Choosing Between Debt Financing and Small Business Investors
Let’s take a quick look at the main differences between debt and equity financing. Debt financing can be a simple arrangement where you can quickly receive the money you need, and you will be responsible for paying the principal of the loan with interest by an agreed upon date. Whether your business fails or succeeds, you retain this responsibility. Equity financing involves sharing a percentage of your profits for a predetermined amount of time as well as potentially handing over a piece of ownership and some decision-making power in your business. Keep in mind whatever you give up in equity ownership is usually made up by what small business investors bring to the table like experience, connections and wisdom. At least, that’s a good reminder that the discussion and discovery process is as important for the SMB owners to evaluate the investors as it is vice versa. Sure, if your business succeeds the investors will have a share of the profits. However, if your business fails, they will lose their investment, while you the business owner are not indebted.
Questions and Considerations:
Here are the five questions and considerations to help guide your decision:
- Are you an established business with excellent credit?:
If your credit-worthiness is an issue, you may have difficulty securing a loan without paying an exceptionally high interest rate as well as additional fees. In this case, looking for small business investors to provide equity-based financing may be a better option for you.

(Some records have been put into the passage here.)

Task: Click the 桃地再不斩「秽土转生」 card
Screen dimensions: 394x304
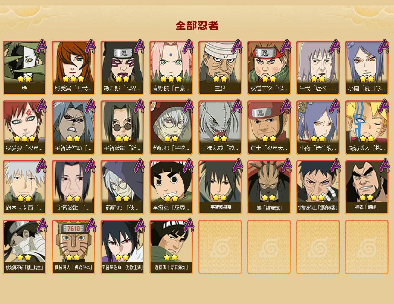Action: pyautogui.click(x=24, y=247)
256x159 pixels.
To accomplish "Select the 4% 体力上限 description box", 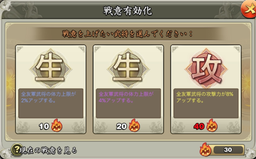I will coord(128,103).
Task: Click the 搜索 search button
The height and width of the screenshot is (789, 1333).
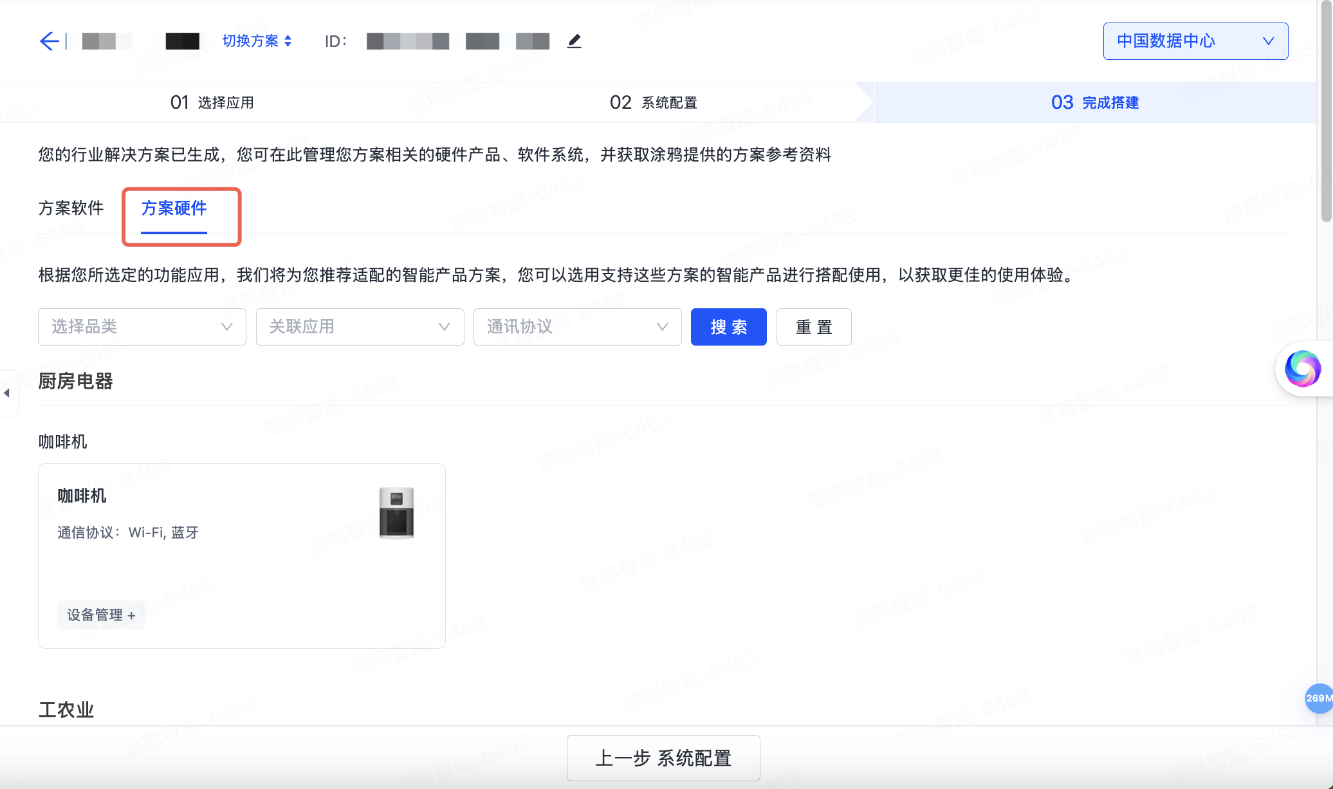Action: [x=728, y=327]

- Are you comfortable with sharing some decision-making power in your business?:
If you are adamantly opposed to sharing any control of your business operations and management, you may want to stick with a loan. But if you think your business could benefit from the leadership and experience offered by an equity partner, and you are comfortable sharing control, partnering with small business investors could be the first step in generating new growth for your business.
- Do you need financing right away or do you have time?:
If you need immediate access to cash, you should choose debt financing. Some business loans can be set up in a matter of days or even hours. Finding the right small business investors is a process that should definitely not be rushed.
- How much capital do you need to raise?:
If you need to raise a large amount of money, your best option is probably to leverage equity. Small business investors tend to be better suited to provide substantial investments of capital, while banks maybe be wary of loaning large sums of money.
- Are you interested in more than raising capital?:
In addition to securing funds, are you also interested in gaining access to professional contacts, expertise, wisdom and leadership? If you are interested in mentorship or guidance, partnering with the right small business investors lets you tap into a wealth of knowledge, which can make a huge difference in the long-term success of your business. If your only interest, however, is in getting an influx of cash, then debt financing may be the right choice for your business.
There are many deciding factors to consider when you are choosing the best financing options for your small business. How do you determine what’s right for you? The choice may be complicated, but it doesn’t have to be difficult. The decision process is different for every business, but if you carefully examine each option in context with your business’ needs, you’ll soon be on your way to making the right financial decision.